#### Exercise details
The expected output is exactly the lines below, starting at the line with "Task: Edit Aaron" and ending at the line with "You are a computer-use agent. Screen", both included; no other line belongs in it.

***** Data shown

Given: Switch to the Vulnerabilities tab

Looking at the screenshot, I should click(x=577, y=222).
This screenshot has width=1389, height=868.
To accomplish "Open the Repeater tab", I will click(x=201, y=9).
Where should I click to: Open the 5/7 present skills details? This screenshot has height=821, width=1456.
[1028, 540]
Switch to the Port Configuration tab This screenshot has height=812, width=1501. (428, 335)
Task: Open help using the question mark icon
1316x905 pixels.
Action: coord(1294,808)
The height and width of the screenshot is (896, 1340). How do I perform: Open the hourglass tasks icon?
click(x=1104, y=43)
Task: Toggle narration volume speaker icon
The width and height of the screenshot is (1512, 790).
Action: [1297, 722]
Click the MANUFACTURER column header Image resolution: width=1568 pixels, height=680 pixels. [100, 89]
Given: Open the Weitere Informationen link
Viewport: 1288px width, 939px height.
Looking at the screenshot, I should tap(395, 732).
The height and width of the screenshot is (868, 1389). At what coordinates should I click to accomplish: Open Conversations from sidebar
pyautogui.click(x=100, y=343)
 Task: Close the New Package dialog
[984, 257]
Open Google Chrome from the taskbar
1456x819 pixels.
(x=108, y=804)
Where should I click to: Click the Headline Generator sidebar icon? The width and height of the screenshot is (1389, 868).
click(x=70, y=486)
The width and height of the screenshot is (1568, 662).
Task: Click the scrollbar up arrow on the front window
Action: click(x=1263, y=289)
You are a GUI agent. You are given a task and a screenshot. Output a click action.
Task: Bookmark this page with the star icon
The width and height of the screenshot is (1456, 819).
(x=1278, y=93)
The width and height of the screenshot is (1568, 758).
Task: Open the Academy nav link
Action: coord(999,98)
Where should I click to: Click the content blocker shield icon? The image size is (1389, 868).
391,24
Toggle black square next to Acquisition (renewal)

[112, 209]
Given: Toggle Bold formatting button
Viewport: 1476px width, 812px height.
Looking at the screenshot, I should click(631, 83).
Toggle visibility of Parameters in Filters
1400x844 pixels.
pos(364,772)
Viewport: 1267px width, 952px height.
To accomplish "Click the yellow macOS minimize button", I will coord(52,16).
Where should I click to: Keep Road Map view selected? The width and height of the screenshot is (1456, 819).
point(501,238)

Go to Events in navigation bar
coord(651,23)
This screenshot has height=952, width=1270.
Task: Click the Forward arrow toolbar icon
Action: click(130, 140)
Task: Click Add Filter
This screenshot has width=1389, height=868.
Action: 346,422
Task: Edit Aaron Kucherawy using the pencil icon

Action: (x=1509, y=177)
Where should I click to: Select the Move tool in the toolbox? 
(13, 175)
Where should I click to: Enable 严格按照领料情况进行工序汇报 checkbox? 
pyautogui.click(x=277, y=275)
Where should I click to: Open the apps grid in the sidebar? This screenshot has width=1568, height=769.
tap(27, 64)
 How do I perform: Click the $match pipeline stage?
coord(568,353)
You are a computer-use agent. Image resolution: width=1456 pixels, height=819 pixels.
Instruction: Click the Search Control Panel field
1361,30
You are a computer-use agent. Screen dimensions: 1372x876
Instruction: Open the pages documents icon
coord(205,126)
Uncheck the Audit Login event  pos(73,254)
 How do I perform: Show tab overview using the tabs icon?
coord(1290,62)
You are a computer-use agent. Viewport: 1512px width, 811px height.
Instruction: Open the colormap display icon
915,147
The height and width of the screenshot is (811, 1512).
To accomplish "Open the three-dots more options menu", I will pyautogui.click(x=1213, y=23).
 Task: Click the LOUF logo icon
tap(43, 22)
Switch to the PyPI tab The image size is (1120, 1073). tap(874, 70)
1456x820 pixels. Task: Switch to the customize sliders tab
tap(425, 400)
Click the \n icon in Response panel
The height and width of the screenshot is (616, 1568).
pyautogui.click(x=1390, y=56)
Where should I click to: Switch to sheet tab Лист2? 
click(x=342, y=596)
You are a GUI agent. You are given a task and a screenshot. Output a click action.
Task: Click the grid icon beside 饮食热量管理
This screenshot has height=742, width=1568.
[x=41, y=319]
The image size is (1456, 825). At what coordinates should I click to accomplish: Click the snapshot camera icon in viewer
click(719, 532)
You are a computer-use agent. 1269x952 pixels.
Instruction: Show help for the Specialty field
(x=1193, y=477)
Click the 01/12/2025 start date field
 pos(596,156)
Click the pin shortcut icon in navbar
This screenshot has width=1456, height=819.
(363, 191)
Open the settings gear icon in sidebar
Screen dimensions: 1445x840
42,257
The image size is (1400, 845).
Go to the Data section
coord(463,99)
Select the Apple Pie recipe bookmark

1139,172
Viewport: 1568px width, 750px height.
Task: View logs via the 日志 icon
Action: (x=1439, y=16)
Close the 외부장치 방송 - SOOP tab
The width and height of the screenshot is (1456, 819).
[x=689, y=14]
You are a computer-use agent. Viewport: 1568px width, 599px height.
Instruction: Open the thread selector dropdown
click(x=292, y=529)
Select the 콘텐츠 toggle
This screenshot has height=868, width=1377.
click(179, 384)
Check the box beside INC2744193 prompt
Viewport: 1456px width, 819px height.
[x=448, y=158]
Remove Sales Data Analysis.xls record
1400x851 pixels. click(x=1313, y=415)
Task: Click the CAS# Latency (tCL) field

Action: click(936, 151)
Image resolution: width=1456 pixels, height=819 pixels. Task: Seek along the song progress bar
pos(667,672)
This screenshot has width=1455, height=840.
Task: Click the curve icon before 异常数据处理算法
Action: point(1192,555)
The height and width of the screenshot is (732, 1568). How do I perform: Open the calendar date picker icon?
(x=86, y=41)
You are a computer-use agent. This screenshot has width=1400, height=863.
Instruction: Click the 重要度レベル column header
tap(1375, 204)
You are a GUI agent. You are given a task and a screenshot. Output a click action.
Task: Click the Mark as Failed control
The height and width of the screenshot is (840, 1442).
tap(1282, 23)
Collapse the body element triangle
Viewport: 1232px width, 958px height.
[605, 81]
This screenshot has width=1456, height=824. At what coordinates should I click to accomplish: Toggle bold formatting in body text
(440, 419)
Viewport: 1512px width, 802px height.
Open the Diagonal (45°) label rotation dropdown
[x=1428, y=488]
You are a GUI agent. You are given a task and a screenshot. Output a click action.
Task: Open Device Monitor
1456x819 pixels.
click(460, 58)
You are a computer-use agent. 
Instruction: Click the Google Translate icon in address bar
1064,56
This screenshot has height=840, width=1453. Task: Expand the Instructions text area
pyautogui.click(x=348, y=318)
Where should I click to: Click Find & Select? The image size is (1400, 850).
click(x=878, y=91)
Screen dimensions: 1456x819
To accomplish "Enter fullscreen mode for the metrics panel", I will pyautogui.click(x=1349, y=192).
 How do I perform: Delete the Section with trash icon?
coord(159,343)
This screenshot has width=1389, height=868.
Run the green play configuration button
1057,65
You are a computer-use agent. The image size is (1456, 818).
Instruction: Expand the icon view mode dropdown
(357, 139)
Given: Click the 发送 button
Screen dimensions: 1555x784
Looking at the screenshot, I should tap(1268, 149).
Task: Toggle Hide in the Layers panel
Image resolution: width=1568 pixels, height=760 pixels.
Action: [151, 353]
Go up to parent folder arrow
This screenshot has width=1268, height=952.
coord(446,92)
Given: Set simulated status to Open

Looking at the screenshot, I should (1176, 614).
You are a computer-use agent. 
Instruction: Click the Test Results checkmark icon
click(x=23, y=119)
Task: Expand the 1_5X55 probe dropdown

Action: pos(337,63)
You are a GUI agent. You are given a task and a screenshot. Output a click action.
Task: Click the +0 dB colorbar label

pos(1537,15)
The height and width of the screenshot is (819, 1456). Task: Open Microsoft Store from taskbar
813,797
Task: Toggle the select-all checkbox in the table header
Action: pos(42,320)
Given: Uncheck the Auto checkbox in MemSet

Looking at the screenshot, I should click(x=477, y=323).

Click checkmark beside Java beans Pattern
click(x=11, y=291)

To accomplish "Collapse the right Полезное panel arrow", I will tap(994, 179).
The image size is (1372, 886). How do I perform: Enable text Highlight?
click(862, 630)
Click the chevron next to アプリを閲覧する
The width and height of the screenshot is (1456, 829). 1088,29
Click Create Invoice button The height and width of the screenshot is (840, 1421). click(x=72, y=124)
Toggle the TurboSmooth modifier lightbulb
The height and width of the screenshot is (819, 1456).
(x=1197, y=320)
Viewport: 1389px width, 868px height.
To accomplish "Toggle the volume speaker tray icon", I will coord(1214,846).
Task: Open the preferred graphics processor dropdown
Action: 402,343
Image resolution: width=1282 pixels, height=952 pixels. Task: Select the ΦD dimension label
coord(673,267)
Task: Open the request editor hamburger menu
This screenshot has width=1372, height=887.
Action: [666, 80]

**********

#### Worked solution
Task: Edit Aaron Kucherawy using the pencil icon

Action: (x=1509, y=177)
Where should I click to: Select the Move tool in the toolbox? 
(13, 175)
Where should I click to: Enable 严格按照领料情况进行工序汇报 checkbox? 
pyautogui.click(x=277, y=275)
Where should I click to: Open the apps grid in the sidebar? This screenshot has width=1568, height=769.
tap(27, 64)
 How do I perform: Click the $match pipeline stage?
coord(568,353)
You are a computer-use agent. Image resolution: width=1456 pixels, height=819 pixels.
Instruction: Click the Search Control Panel field
1361,30
You are a computer-use agent. Screen dimensions: 1372x876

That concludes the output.